Exercise instructions: Revise the fuel price article below between "For some drivers" and "Demand, and Inflation.", inclusive, and write out that span with "great recession" swapped for "financial crisis".

Passage to read:
By Frank Gambino
It starts with the turn of the key, and in a flash – potential energy is converted to kinetic energy. A distinct smell of diesel fills the air as professional drivers begin their journey – all thanks to the firing of a few cylinders beneath the hood.
For some drivers today, their journey has stalled due to the increased fuel expenses that seem to worsen each day.
Fuel prices have surged to an all-time high, beating the previous record during the great recession of 2008. As prices increase, the overall operational costs for fleets do too. And in some cases, these increases have halted fleets within the SMB market that failed to keep up. Many that can, are forced to increase rates to maintain themselves.
Sources have described our current state as a domino effect, but realistically it’s more like a snowball effect that rolls beyond trucking, bleeding into the rest of the supply chain.
Together, let’s break this down and see where we are. What is going on? The answer, though uninspiring, seems to revolve around three major points: Supply, Demand, and Inflation.
Let’s start with the elephant in the room, the political turmoil between Russia and Ukraine. Sanctions and embargoes against Russia have caused a swift tightness in the oil market. The United States imports a relatively low percentage of crude oil from Russia, approximately 3%. The reason we see staggering increases is that Russia is one of the largest global suppliers. As other countries search for alternate oil sources, it lowers the supply to the United States but also creates further demand.
[Although ranked third among oil-producing nations, the IEA says that, in terms of all oil products, Russia is the world’s largest exporter to global markets and the second-largest crude oil exporter after Saudi Arabia.] (Source)

Source records:
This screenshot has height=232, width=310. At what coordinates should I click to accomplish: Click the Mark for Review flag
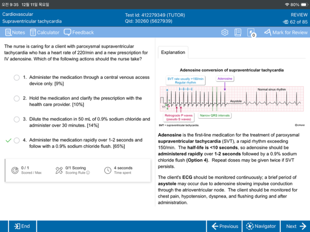(x=286, y=32)
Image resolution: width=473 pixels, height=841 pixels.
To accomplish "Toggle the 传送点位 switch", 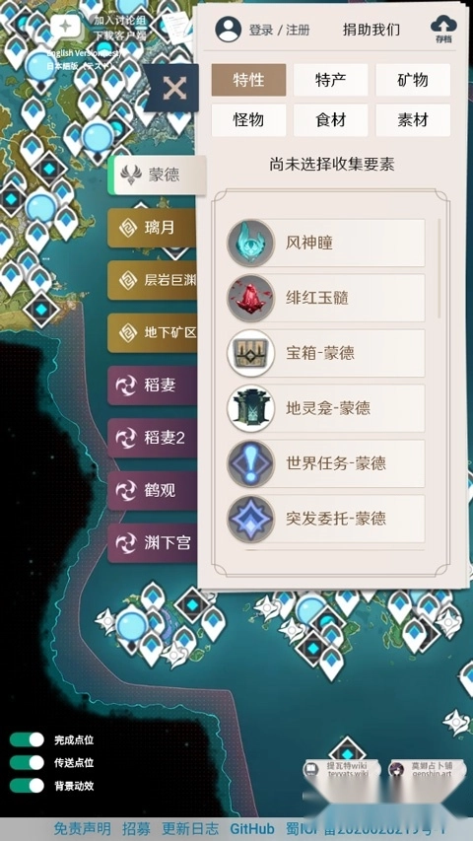I will coord(27,763).
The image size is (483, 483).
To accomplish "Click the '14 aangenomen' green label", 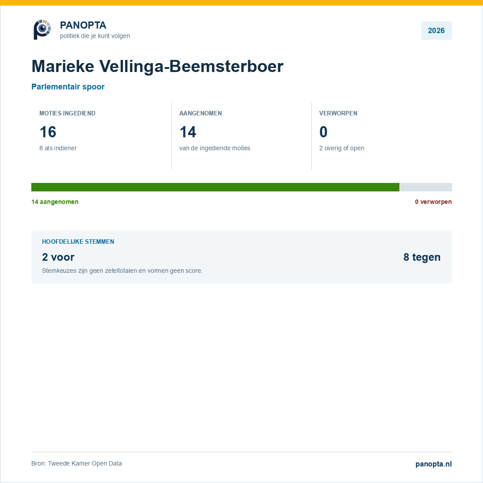I will 55,202.

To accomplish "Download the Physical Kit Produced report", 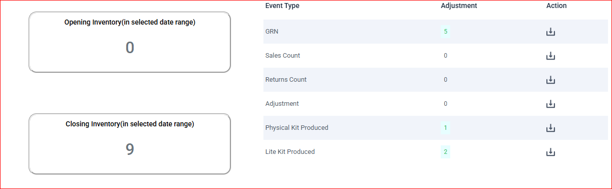I will (x=550, y=128).
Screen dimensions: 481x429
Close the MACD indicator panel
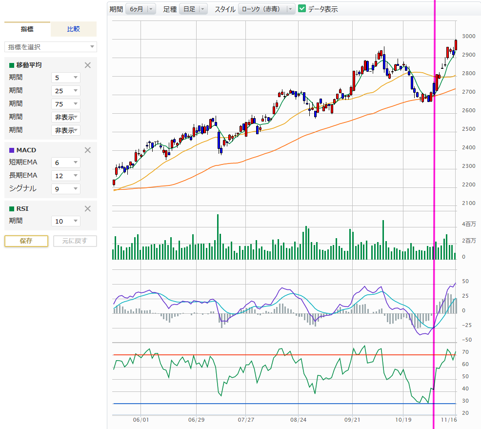coord(88,150)
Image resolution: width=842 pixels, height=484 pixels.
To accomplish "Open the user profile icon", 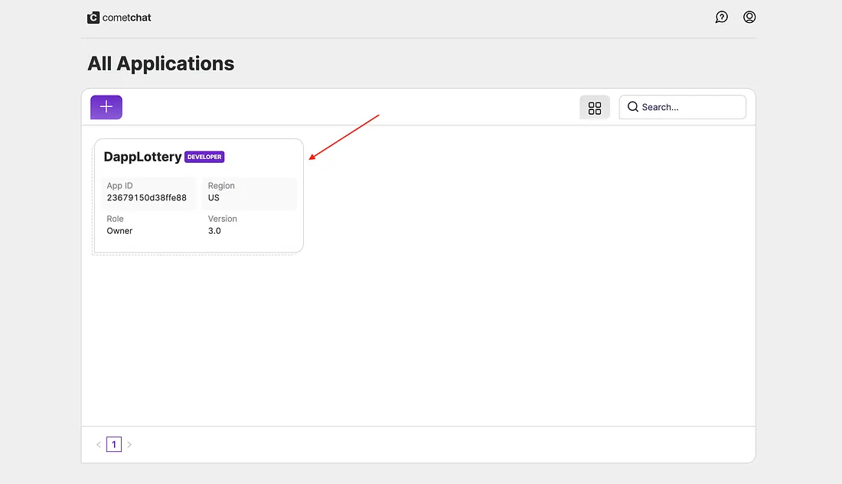I will [749, 17].
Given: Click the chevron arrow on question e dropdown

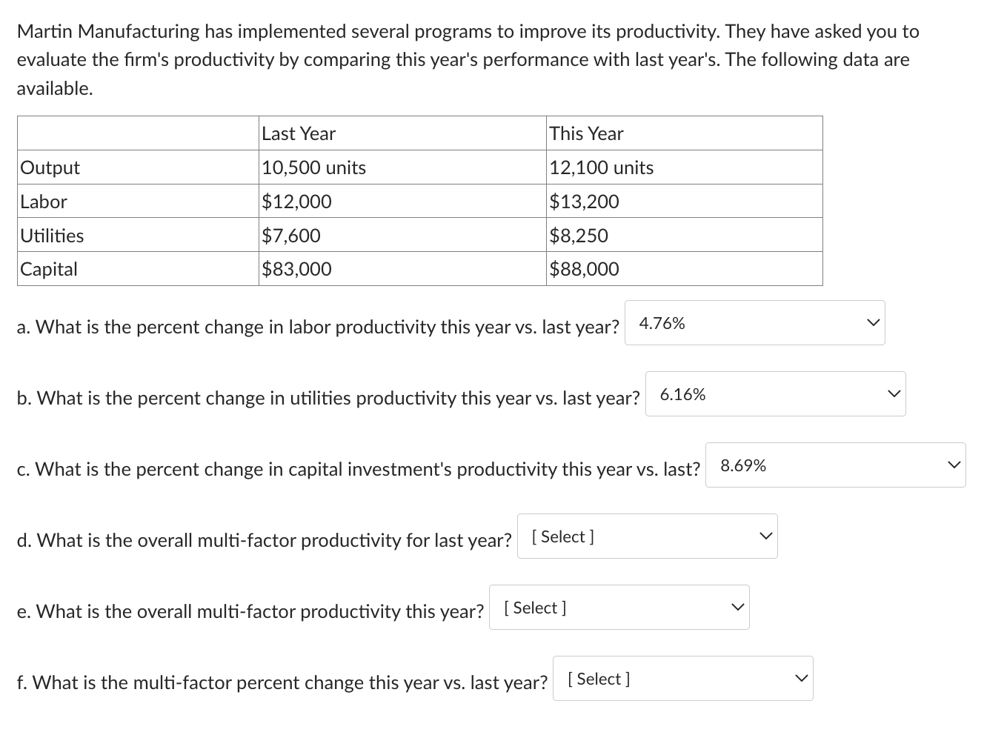Looking at the screenshot, I should coord(738,608).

Expected answer:
For some drivers today, their journey has stalled due to the increased fuel expenses that seem to worsen each day.
Fuel prices have surged to an all-time high, beating the previous record during the financial crisis of 2008. As prices increase, the overall operational costs for fleets do too. And in some cases, these increases have halted fleets within the SMB market that failed to keep up. Many that can, are forced to increase rates to maintain themselves.
Sources have described our current state as a domino effect, but realistically it’s more like a snowball effect that rolls beyond trucking, bleeding into the rest of the supply chain.
Together, let’s break this down and see where we are. What is going on? The answer, though uninspiring, seems to revolve around three major points: Supply, Demand, and Inflation.